### THINGS TO DO
1. In the infinite product discussion, what fraction is left after the cancelling?
2. Write the next part of the infinite product discussion, picking up right after its last line.

### SUPPLIED TEXT
Can you sum it?

Algebra Level 4

$\prod_{r=3}^{\infty}\left (\dfrac{r^{3}-8}{r^{3}+8} \right ) = \, ?$ Give your answer up to 3 decimal places.

The answer is 0.285.

1 solution

Aditya Narayan Sharma
Feb 15, 2016

$\prod_{r=3}^{\infty}\left (\dfrac{r^{3}-8}{r^{3}+8} \right )$ Here We should factorise them and write seperately, $\prod_{r=3}^{\infty}\left (\dfrac{r-2}{r+2}\dfrac{r^{2}+2r+4}{r^{2}-2r+4} \right )$

= $\frac{1.2.3.4.......\infty}{5.6.7........\infty}$ $\frac{19.28.......\infty}{7.12.19.28........\infty}$ [Putting the values of r for first few numbers]

For the fact that (r-2) & (r+2) for any integer r is that (r+2)-(r-2) = 4 So (r+2) comes as the 4th number from (r-2) , Naturally for any r , (r-2) occupies the value of (r+2) if r is increased by 4. So after 4 terms the numerator gets equal to the denominator. For the Next case,

$(r-1)^{2}$ + 3 & $(r+1)^{2}$ are the numerator and denominator respectively. (r+1)-(r-1) = 2 , so after 2 terms (r-1) obtains the value of (r+1). So after 2 terms (r-1) will take the values of (r+1) and the constant term is same '3'. So the denominator gets the values same as the numerator. So they cancel of after 2 terms. After Cancellling We are left with $\dfrac{2}{7}$

So the Answer is : 0.285 (approx)

Moderator note:

Can you explain how "after cancelling ..."?

### MATERIAL PROVIDED
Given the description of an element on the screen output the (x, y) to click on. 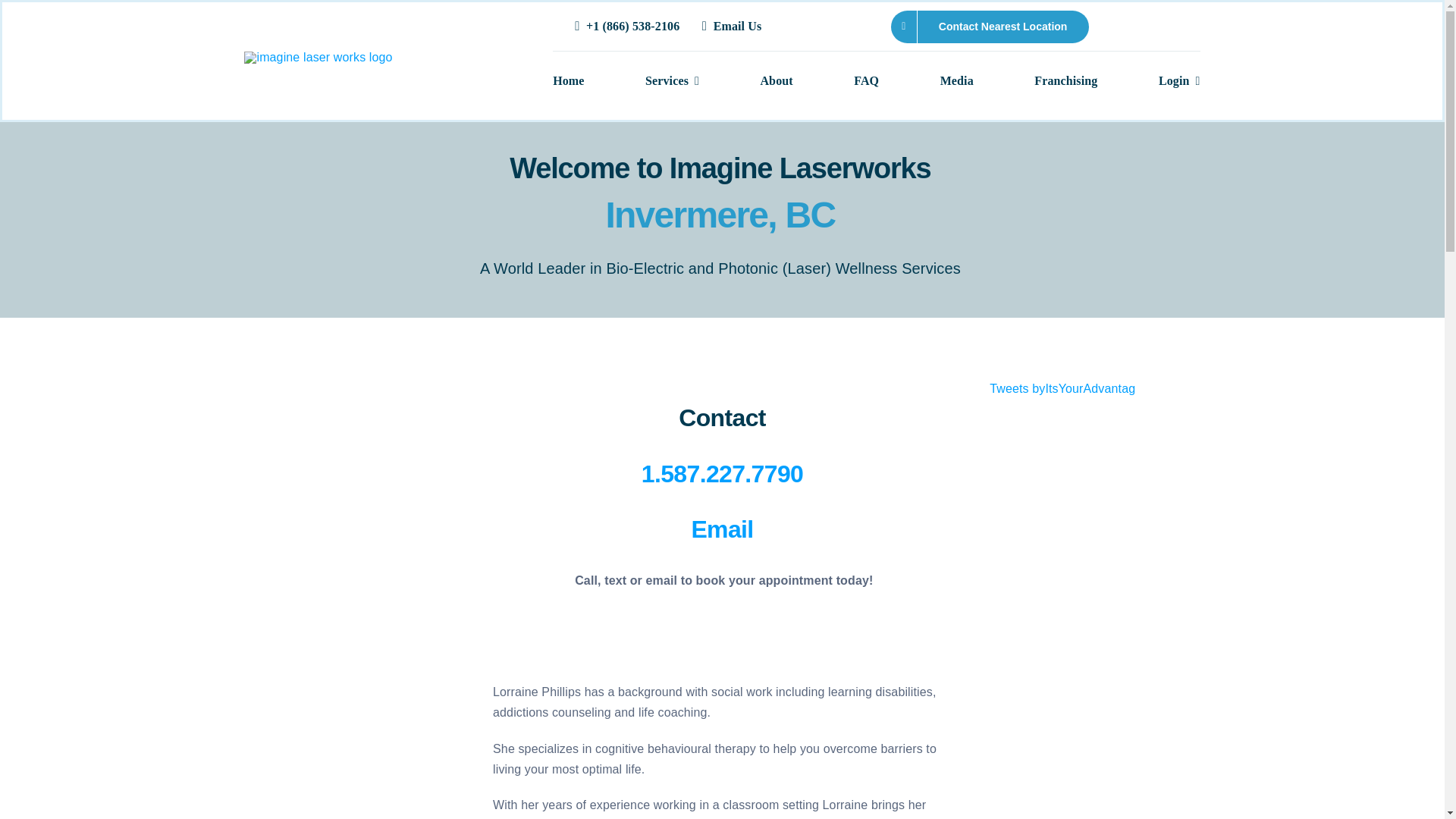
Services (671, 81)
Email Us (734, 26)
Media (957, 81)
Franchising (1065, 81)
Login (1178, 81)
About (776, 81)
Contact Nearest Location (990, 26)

### TASK RESPONSES
1. 2/7

2.
Calvin Lin Staff - 5 years, 3 months ago

$\frac{1.2.3.4.......\infty}{5.6.7........\infty}$ - In the sequence the next terms in the numerator and denominator both cancel off. in the next sequence , $\frac{19.28.39.52......\infty}{7.12.19.28.39.52......\infty}$ = $\frac{1}{7.12}$ so everything gets cut off after that. Thus the answer = $\frac{1.2.3.4}{7.12}$ = $\frac{2}{7}$

Aditya Narayan Sharma - 5 years, 3 months ago

How do we know that "everything gets cut off after that"? What is the explanation for that happening, other than observation?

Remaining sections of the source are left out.